DOI: 10.4230/LIPIcs.CCC.2024.15

Quantum Automating TC⁰-Frege Is LWE-Hard

Authors: Noel Arteche, Gaia Carenini, and Matthew Gray

Published in: LIPIcs, Volume 300, 39th Computational Complexity Conference (CCC 2024)

Abstract

We prove the first hardness results against efficient proof search by quantum algorithms. We show that under Learning with Errors (LWE), the standard lattice-based cryptographic assumption, no quantum algorithm can weakly automate TC⁰-Frege.
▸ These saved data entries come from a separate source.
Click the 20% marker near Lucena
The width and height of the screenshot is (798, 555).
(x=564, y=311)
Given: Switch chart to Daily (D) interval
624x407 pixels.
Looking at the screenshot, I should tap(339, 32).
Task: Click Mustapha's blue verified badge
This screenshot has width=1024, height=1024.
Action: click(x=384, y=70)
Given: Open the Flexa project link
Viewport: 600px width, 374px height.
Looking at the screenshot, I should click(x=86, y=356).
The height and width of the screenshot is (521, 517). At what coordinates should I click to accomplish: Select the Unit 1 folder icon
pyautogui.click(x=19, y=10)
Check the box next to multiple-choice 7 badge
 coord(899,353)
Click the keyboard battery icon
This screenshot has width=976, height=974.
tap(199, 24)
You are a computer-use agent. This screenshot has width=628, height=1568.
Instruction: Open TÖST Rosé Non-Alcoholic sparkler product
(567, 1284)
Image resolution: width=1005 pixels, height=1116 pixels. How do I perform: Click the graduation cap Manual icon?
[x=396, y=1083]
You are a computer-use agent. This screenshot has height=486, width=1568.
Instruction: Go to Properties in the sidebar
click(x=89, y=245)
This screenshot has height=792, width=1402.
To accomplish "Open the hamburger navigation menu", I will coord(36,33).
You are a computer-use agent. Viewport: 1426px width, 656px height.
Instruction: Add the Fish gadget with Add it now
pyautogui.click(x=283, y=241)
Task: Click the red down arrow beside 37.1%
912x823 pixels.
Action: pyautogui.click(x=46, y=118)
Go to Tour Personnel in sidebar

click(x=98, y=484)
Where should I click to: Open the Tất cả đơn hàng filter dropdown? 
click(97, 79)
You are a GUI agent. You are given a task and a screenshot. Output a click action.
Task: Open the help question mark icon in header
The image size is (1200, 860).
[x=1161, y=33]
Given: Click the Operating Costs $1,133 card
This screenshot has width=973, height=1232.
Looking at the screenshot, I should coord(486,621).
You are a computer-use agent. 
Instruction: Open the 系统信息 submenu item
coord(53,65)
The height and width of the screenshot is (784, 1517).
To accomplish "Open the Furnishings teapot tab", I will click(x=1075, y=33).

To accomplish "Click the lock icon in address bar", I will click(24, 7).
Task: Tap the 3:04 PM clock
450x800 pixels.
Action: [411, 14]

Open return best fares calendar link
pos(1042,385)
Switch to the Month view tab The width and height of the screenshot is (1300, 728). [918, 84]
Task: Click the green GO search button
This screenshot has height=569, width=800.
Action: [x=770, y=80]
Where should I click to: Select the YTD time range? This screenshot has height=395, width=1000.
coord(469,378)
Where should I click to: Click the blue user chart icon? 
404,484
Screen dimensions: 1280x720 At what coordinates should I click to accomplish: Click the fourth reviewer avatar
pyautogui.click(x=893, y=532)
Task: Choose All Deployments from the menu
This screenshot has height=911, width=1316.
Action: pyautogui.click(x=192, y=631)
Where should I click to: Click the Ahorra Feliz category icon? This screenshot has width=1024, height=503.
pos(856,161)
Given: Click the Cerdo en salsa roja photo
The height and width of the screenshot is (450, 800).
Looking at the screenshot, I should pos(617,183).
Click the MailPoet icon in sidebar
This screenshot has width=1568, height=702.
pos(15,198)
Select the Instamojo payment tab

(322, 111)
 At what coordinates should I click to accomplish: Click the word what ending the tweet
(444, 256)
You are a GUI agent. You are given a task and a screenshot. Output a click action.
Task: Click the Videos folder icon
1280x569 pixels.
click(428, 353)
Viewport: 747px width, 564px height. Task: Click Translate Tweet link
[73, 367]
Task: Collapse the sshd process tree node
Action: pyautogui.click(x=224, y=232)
This extends the line of results of Krajíček and Pudlák (Information and Computation, 1998), Bonet, Pitassi, and Raz (FOCS, 1997), and Bonet, Domingo, Gavaldà, Maciel, and Pitassi (Computational Complexity, 2004), who showed that Extended Frege, TC⁰-Frege and AC⁰-Frege, respectively, cannot be weakly automated by classical algorithms if either the RSA cryptosystem or the Diffie-Hellman key exchange protocol are secure. To the best of our knowledge, this is the first interaction between quantum computation and propositional proof search.

Cite as

Noel Arteche, Gaia Carenini, and Matthew Gray. Quantum Automating TC⁰-Frege Is LWE-Hard. In 39th Computational Complexity Conference (CCC 2024). Leibniz International Proceedings in Informatics (LIPIcs), Volume 300, pp. 15:1-15:25, Schloss Dagstuhl – Leibniz-Zentrum für Informatik (2024)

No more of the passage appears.